After more than a year of study, the changes were announced in a speech by Fed Chairman, Ben Bernanke, in the US overnight.
He said the Fed’s economic projections will be released four times a year, rather than twice a year; the projection horizon will be extended from two years to three years and the forecasts will continue to include the pace of economic growth, the unemployment rate and inflation.
And he said that more details about Fed policymakers’ thinking about future economic conditions and risks to their outlook will accompany the projections, the first of which will be released next Tuesday together with the minutes of the Fed’s October meeting.
Other changes include publishing comparisons with the previous set of forecasts and charts that show the “distribution of participants’ projections and how that distribution has changed,” The Fed will continue to provide the full range and “central tendency” of the forecasts, which excludes the three highest and lowest figures.

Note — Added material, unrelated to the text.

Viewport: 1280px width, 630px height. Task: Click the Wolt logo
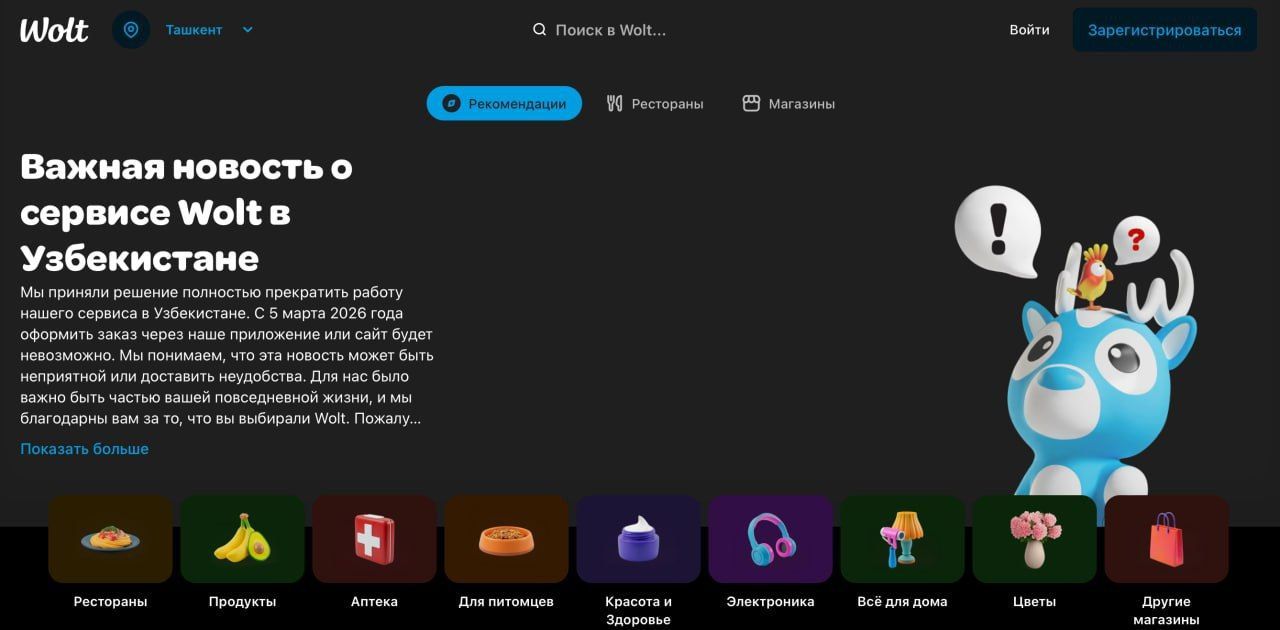(x=54, y=30)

The more frequent reports will bring the Fed in line with central banks in Europe, the UK, Sweden and New Zealand, which all publish quarterly projections. The Bank of Japan still puts out a twice-yearly report.
Our own central bank publishes quarterly monetary policy statements; a twice yearly statement on financial stability, which examines the financial markets; and an annual report. There are also twice yearly appearances before a Federal parliamentary Committee (Bernanke makes four appearances before Congressional Committees a year).
In his speech, Mr Bernanke said the changes from next week would offer a “rough guide to the direction of interest rates”.
With the Fed next meeting on 11 December, next Tuesday’s release will offer the best chance for analysts, economists and others to assess the Fed’s most recent reading on the economy three weeks before it meets. With the return of the subprime crisis, there’s a wide expectation the Fed will cut rates, after suggesting after its cut last month (October 31) that it might sit pat.